Nouvel épisode dans le feuilleton “politico-écologico-juridique” du chantier de l’autoroute A69 reliant Castres à la Ville rose. Réalisé en concession et financé principalement par le péage, ce projet est mené en partenariat entre l’État, la région Occitanie, le département de la Haute‑Garonne, le département du Tarn, la communauté d’agglomération de Castres‑Mazamet et la communauté de communes Sor‑et‑Agout.

Par décision du 27 février 2025, le tribunal administratif de Toulouse a en effet annulé les autorisations environnementales (A69 et A680) de ce projet qui suscite depuis 2018 une forte opposition des mouvements écologistes. Une annonce qui n’a pas manqué de faire réagir les différents parties prenantes, à commencer par l’État et l’entreprise Atosca qui s’est vu confier la construction et l’exploitation de cette liaison autoroutière.

Un camouflet pour l’État ?

Dans un communiqué, le gouvernement, par la voix de ses ministres de l’aménagement du territoire et de la transition écologique, a indiqué « prendre acte de cette décision » et a annoncé « faire appel en demandant un sursis à exécution de la décision du tribunal administratif ». Dans l’attente, le projet est suspendu à l’exception des seules opérations de mises en sécurité du chantier, conformément aux dispositions du code de l’environnement.
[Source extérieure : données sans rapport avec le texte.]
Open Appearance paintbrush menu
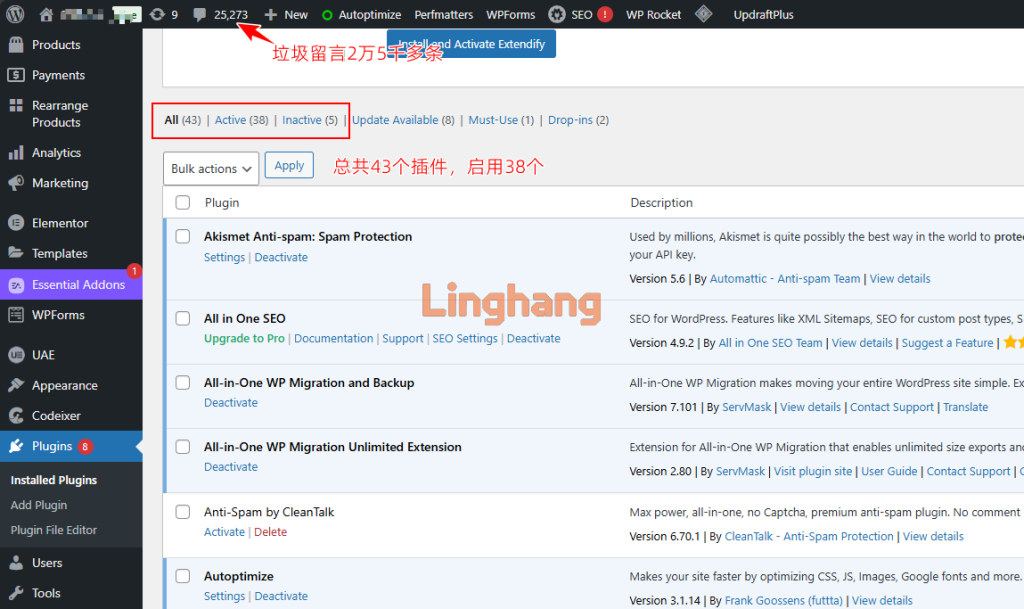 pos(15,385)
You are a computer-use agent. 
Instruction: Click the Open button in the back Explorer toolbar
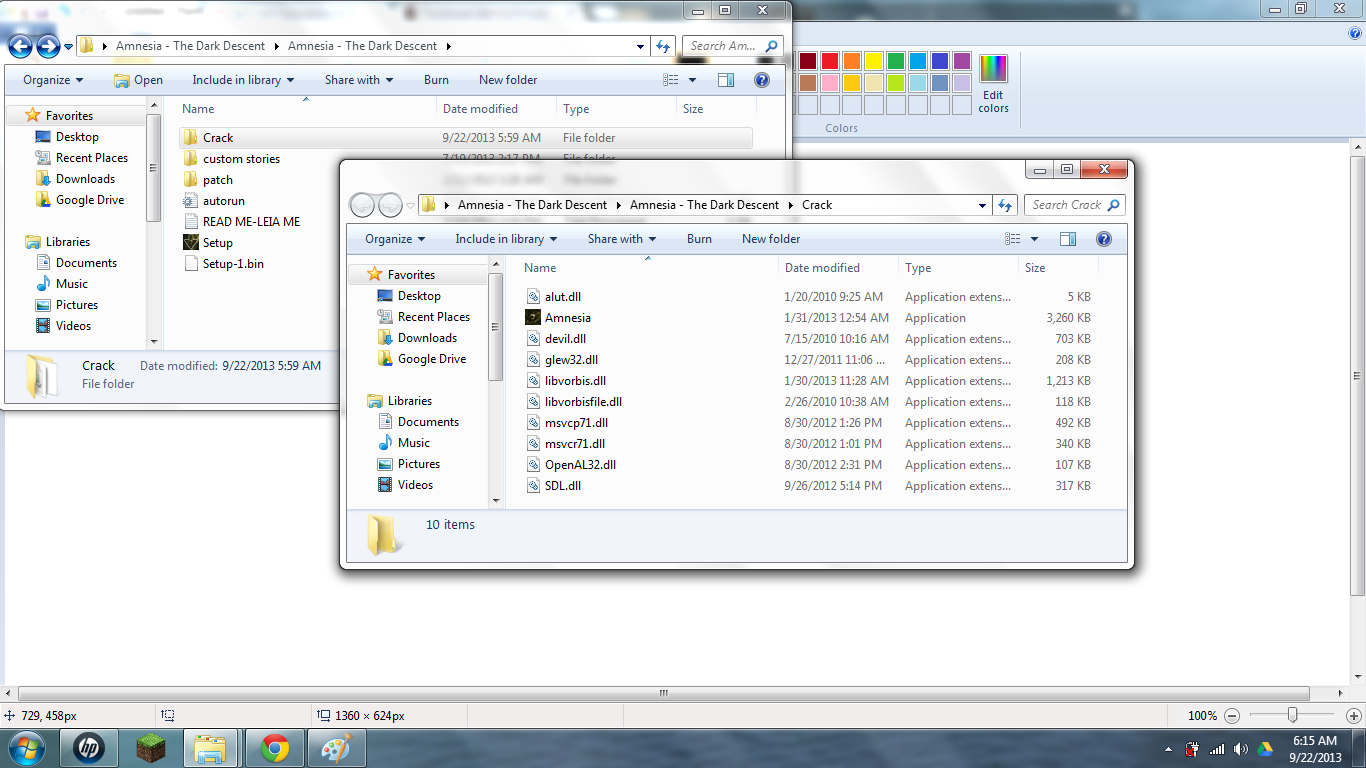[138, 80]
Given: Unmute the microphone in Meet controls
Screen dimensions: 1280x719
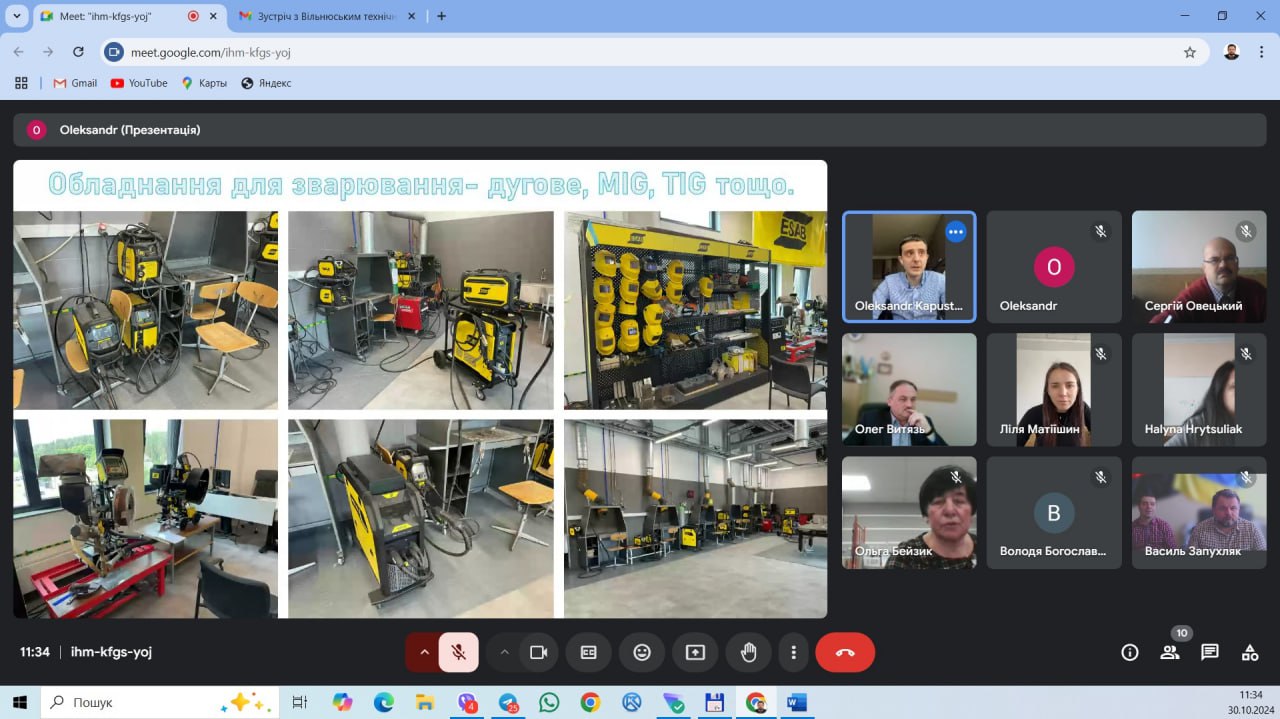Looking at the screenshot, I should click(458, 652).
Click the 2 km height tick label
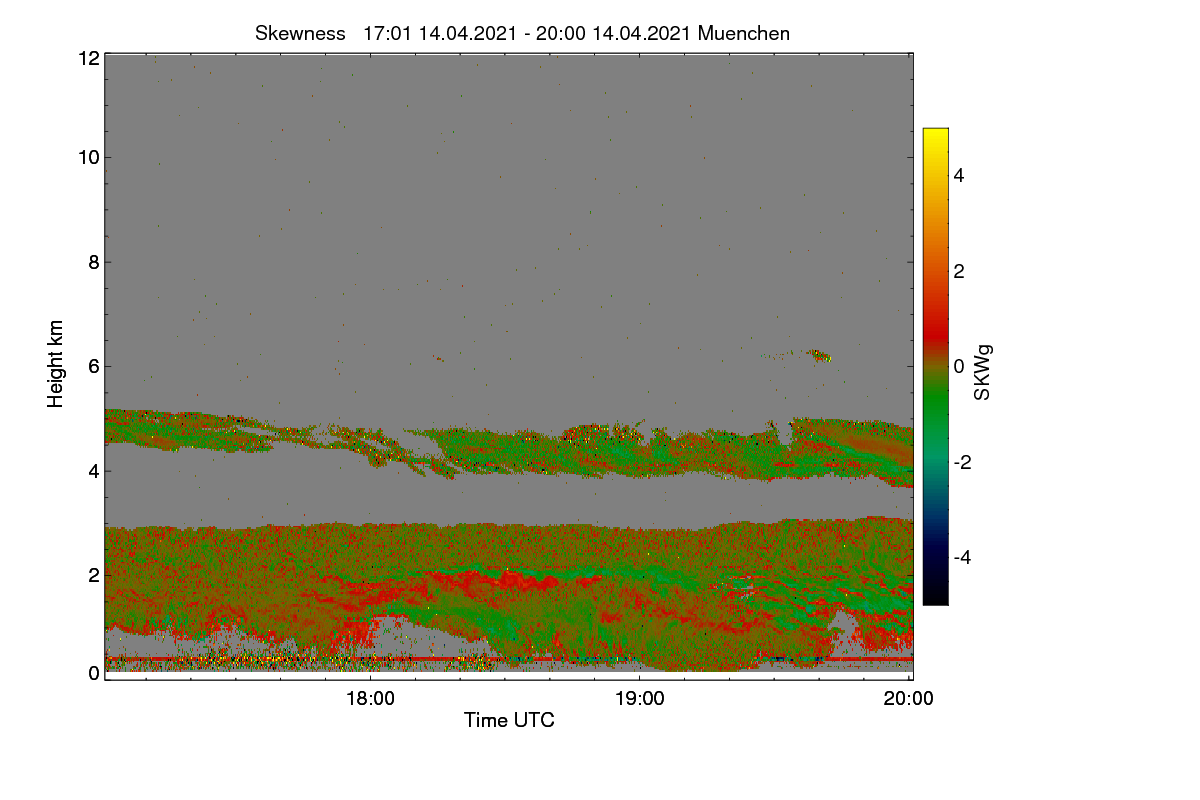Screen dimensions: 1200x800 click(x=93, y=575)
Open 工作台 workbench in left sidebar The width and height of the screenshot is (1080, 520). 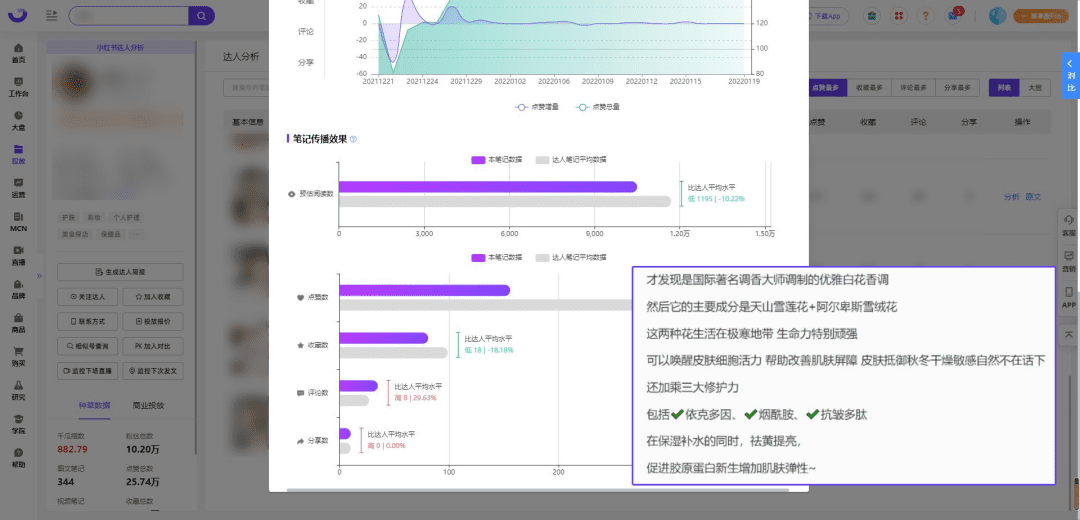(x=18, y=87)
De son côté Martial Gerlinger, directeur général d’Atosca, déplore lui aussi cette décision qui met un coup d’arrêt à un projet dont l’utilité publique a pourtant été reconnue par décret en 2018, confirmée par le Conseil d’État ainsi que par la représentation nationale en 2019 dans la loi d’orientation des mobilités. Pour rappel, les travaux ont démarré en mars 2023 à la suite de l’obtention de l’ensemble des autorisations prescrites par la réglementation et, jusqu’à ce jour, confirmées par toutes les décisions de justice, soit six décisions favorables. « C’est globalement 300 M€, soit les deux tiers du coût de la construction, qui ont été engagés sur le chantier jusqu’à présent », rappelle aussi l’État.

L’attractivité du territoire est-elle menacée ?

Preuve de l’importance de ce projet pour le tissu économique régional, le président de la CCI Occitanie Jean-François Rezeau, a lui aussi pris la parole pour exprimer son inquiétude quant aux répercussions d’une telle décision sur l’attractivité du territoire. « Il ne s’agit pas simplement d’un projet d’infrastructure mis en pause : cette suspension envoie un signal préoccupant sur notre capacité à mener à bien les projets structurants nécessaires à l’aménagement du territoire et au développement économique », alerte-t-il d’autant plus que selon lui, elle « s’inscrit dans une tendance préoccupante où chaque grand projet d’infrastructure en France devient un champ de bataille juridique et politique ».

Jean-François Rezeau craint dès lors de voir la ligne à grande vitesse Bordeaux-Toulouse subir le même sort. « Comment dans ces conditions », interroge-t-il, « attirer investisseurs et entrepreneurs sur nos territoires ? » Une inquiétude partagée par les élus locaux tarnais qui ont vivement réagi sur leurs réseaux sociaux. Petit florilège :

Une victoire historique ?

À l’opposé, les associations de défense de l’environnement, le parti écologiste ou encore les Insoumis de Jean-Luc Mélenchon n’ont pas tardé à célébrer cette décision la qualifiant de « victoire historique  ». En première ligne dans le combat l’association La Voie est libre qui dénonce depuis longtemps un « projet inutile, destructeur et irresponsable » salue ce jugement qui reprend selon elle sa conviction, à savoir que cette autoroute « ne répond à aucune raison impérative d’intérêt public majeur ».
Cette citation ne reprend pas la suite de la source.